日銀の長期国債買い入れは、年間保有残高の増加額について80兆円をめどとしているが、実際には20兆円を下回るところまでペースが落ちており、80兆円という数字は事実上無視されている〈図1〉。この状況は、逆に言えば、今度は買い入れを増額する余地が生じているということでもある。

図1 日銀が買い入れて保有している長期国債残高(月末)の前年同月差
図1 日銀が買い入れて保有している長期国債残高(月末)の前年同月差
(出所)日銀資料より筆者作成

 おそらく大型連休入りの前になると思われるが、国会で20年度補正予算が可決成立するのを待ってから定例の会合で日銀が動くことも可能ではあるが、ポリシーミックスをより強くアピールしたい場合には、政府による経済対策の決定と近いタイミングで動くという選択肢がある。

 なお、緊急事態宣言が出されたり、東京がロックダウン(都市封鎖)状態になったりしている場合には、初のオンラインでの会合開催になることも考えられる。

◇長期国債買い入れ増額の追加緩和は可能か?→可能ではないが、要は「見せ方の問題」
 本質的には追加緩和ではなくても、日銀がそうした方向のオペレーションを取るつもりだと市場にアピールすることは、十分可能である。

 すでに日銀は前例を作っている。3月16日の会合で決定された「新型感染症拡大の影響を踏まえた金融緩和の強化について」は、すでに述べた通り、大きな柱の1つとして「ETF・J-REITの積極的な買い入れ」を掲げた。これは、年間約6兆円・年間約900億円という「原則的な買い入れ方針」は全く変えず、当面は買い入れをペースアップする方向で柔軟運用をするということを強調しただけの話であり、追加緩和と言えるものではない。

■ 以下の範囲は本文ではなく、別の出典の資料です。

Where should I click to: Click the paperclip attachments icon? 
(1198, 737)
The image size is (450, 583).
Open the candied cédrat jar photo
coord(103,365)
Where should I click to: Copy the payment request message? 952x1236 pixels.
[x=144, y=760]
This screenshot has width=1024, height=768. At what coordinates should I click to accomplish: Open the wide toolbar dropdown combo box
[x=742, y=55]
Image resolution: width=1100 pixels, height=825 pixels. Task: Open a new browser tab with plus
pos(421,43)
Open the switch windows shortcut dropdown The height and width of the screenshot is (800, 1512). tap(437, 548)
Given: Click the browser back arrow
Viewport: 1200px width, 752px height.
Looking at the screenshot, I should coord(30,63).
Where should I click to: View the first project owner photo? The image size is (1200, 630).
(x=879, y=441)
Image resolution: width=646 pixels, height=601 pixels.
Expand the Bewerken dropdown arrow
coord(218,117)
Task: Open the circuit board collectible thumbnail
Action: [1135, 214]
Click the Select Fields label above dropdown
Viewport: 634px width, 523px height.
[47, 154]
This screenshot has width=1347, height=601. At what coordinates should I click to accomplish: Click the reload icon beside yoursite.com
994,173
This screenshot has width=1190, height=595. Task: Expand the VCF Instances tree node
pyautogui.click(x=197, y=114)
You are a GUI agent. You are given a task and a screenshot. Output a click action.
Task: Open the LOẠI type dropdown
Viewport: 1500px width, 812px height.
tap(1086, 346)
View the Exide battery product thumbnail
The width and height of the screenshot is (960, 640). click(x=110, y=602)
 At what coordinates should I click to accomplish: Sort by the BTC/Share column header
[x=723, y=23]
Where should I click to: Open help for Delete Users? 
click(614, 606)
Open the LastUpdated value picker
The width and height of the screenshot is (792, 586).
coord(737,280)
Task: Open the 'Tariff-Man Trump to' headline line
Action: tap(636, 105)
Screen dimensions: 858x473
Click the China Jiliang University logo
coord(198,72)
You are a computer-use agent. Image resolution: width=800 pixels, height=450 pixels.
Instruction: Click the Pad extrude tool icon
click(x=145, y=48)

 とはいえ、カードが限られる中で、日銀が「見せ方の工夫」によって乗り切りを図ろうとすること自体は、筆者としては十分理解できる。マイナス金利深掘りのような日本経済にとって有害な措置を無理に講じるよりも、その方がはるかにましである。

長期金利上昇の抑制行動をアピール?

 ロイター通信は3月30日、20年度第1次補正予算案や財政投融資計画追加に合わせて、財務省は20年度のカレンダーベースの国債市中発行額を増額する調整に入ったと報じた。増額は16兆円という大きな規模になる見通しで、7月から増発する。長期金利上昇(および円高進行)を抑制する政策行動を日銀がアピールできる舞台が整いつつあるように、筆者には見える。

 なお、黒田総裁は19年6月20日の記者会見で、「仮に、日本銀行として現在のイールドカーブ・コントロール(長期金利操作)を維持する必要性があって、その間に国債の増発によって長期金利が上がるということが防止されるという意味では、結果的に財政政策と金融政策の協調というポリシーミックスになり得るということです」と述べていた。意味深長である。

◇4月展望レポートの経済・物価見通しはどうなる? → 出せても暫定的な数字のみ
 FRBは、四半期ごとの経済および金利見通しを3月は提示しなかった。新型コロナウイルス感染拡大の下、情勢がきわめて流動的であることを考慮したのだろう。